American Explorers of Early Oklahoma
Trouble for Natives French trappers and traders had traveled the rivers and established commerce with the tribes in present-day Oklahoma from the early 1700s. As the Americans began to compass the area in the early 1800s and root-planting white settlers crosshatched present-day eastern Oklahoma, a separate but converging drama mounted. By the second decade of the nineteenth century, the area appeared destined for statehood, either on its own or as part of the growing Arkansas Territory.

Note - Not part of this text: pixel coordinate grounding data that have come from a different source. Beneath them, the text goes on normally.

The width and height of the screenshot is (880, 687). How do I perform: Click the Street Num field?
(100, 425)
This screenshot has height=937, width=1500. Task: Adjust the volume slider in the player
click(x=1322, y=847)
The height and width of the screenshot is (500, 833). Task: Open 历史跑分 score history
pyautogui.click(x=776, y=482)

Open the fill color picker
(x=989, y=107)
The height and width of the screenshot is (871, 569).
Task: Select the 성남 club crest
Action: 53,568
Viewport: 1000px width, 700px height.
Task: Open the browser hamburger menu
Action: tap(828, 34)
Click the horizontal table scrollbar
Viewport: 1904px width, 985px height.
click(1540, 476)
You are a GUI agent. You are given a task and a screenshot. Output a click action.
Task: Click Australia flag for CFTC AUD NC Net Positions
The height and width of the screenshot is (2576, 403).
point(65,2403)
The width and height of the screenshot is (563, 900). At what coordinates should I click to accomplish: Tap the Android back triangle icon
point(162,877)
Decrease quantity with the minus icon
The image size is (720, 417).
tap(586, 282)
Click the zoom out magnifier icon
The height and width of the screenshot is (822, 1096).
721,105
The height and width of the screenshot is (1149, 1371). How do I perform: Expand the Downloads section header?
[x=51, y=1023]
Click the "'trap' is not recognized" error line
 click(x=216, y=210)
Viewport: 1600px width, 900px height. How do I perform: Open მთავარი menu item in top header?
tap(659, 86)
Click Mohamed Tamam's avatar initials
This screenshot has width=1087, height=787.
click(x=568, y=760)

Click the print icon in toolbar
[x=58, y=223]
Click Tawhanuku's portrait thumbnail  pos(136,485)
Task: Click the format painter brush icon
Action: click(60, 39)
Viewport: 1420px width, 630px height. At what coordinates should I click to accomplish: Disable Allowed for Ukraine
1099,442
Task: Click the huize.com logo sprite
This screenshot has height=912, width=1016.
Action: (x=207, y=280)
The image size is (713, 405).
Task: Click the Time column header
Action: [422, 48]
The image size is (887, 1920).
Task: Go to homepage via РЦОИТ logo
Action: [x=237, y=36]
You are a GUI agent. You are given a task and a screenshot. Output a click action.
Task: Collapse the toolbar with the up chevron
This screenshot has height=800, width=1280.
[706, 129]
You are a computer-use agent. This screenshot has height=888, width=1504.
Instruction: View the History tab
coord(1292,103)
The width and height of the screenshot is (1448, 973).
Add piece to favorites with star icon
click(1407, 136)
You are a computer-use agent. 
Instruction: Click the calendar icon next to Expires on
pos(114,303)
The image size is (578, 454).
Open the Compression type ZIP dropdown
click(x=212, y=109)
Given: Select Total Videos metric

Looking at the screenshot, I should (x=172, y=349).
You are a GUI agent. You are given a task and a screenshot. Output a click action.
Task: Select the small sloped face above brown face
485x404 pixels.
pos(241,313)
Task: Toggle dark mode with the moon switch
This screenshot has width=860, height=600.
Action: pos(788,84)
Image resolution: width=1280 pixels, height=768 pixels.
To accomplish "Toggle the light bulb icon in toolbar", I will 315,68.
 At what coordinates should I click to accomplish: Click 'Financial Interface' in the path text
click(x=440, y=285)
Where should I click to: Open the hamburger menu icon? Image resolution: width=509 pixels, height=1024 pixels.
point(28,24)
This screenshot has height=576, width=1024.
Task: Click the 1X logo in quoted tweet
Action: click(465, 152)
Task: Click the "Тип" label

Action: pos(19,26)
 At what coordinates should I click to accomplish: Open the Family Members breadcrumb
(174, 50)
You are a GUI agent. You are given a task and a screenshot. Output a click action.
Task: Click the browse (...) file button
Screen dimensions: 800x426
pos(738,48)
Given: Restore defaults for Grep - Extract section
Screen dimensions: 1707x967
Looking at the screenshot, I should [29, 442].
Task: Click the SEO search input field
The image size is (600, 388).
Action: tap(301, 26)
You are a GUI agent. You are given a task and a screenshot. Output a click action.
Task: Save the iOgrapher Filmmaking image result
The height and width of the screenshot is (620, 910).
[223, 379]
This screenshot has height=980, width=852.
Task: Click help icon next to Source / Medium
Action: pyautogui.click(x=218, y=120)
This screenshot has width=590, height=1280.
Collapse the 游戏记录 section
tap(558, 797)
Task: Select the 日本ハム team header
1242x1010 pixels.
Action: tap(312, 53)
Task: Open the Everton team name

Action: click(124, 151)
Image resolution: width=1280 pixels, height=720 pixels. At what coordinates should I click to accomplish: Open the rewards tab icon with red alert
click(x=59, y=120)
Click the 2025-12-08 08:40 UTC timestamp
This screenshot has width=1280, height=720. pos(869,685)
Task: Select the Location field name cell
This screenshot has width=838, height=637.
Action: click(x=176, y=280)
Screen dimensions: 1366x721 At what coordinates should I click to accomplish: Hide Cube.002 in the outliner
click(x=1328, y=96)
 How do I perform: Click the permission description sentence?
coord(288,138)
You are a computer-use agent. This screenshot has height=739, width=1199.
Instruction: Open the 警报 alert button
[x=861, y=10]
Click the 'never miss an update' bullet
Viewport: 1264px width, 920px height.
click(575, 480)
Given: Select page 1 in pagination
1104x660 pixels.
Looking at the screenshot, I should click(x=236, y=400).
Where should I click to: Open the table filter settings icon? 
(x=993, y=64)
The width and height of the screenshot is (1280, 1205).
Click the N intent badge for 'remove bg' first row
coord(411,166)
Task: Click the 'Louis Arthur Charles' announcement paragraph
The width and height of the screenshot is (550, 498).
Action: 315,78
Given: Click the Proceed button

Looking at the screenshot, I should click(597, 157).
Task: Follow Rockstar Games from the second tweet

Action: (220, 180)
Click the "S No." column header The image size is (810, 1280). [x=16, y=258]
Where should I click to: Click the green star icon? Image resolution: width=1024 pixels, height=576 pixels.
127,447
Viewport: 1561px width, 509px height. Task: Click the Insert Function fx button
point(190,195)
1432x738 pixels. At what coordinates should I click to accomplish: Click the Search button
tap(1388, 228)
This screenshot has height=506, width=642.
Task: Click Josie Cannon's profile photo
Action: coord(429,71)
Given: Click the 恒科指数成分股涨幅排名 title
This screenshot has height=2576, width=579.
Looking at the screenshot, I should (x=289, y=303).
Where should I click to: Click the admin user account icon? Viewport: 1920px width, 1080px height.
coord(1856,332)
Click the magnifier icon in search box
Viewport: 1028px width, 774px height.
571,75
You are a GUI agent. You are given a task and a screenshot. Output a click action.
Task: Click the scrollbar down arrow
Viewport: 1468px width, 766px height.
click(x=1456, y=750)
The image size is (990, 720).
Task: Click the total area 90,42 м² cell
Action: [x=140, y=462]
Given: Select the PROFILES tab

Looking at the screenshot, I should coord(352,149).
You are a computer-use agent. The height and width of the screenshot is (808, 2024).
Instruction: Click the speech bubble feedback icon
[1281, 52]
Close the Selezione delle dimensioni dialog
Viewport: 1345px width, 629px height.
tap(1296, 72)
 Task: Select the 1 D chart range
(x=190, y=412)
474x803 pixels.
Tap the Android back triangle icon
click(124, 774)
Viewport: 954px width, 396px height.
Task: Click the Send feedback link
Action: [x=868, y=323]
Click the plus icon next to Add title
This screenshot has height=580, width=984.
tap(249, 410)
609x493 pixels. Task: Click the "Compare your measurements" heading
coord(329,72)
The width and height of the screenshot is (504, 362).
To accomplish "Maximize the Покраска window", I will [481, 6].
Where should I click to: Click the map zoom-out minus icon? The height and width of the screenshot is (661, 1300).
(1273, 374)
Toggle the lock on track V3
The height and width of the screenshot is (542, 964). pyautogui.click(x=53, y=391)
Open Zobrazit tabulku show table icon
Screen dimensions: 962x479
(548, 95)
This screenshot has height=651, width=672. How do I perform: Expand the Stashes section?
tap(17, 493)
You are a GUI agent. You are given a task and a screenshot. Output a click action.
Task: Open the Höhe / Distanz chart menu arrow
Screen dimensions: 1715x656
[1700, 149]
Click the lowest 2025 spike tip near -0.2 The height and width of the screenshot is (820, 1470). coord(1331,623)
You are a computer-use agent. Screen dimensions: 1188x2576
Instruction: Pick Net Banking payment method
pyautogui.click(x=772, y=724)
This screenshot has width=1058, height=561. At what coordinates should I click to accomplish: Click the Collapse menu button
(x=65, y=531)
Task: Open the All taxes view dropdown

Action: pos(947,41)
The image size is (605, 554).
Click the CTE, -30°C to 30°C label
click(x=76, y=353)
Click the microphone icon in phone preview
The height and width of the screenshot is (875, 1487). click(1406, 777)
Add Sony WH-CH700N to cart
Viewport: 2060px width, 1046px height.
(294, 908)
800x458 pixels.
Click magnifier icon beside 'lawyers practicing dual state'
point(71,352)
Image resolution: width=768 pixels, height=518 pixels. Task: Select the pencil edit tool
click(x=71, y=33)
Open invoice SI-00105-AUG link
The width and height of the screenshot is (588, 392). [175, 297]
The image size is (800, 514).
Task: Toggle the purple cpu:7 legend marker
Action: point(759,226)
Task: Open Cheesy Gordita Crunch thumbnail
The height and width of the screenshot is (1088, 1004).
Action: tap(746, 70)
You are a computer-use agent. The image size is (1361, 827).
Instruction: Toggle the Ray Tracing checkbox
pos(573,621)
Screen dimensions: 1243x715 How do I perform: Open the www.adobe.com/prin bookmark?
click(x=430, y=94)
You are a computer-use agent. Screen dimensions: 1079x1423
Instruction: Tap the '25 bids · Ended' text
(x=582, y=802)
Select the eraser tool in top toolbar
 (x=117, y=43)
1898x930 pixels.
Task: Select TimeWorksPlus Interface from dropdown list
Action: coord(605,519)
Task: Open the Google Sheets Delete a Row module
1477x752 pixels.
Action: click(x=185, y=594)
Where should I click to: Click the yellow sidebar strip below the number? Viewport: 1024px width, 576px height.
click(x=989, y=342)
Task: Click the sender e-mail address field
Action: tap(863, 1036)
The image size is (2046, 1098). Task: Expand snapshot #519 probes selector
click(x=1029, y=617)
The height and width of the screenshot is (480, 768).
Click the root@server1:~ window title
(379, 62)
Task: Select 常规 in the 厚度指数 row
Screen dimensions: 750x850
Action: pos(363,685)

Events back east dictated otherwise. Hundreds of thousands of North American Indians had lived in scattered bands and tribes across the continent as white European Christian civilization began to take root and spread westward from the Atlantic Ocean in the 1600s. In many cases and many places, the Natives existed in peace with white and (usually enslaved) black settlers, often bearing children together and intermarrying. Such was especially the case early in the process of European settlement, when the Puritans, Pilgrims, and others as a whole possessed a keen devotion to the principles and Savior of their Christian faith. This spawned generally superior relations between the settlers and Indians than what occurred as European, then American civilization flooded westward toward the distant Pacific Ocean.
For a jumble of reasons, however, white society—the stronger in force due to greater numbers, superior technology including weapons, and a religion that produced more, better organized, and longer-lasting human life—as a whole gradually determined it would not assimilate the Natives as equal partners.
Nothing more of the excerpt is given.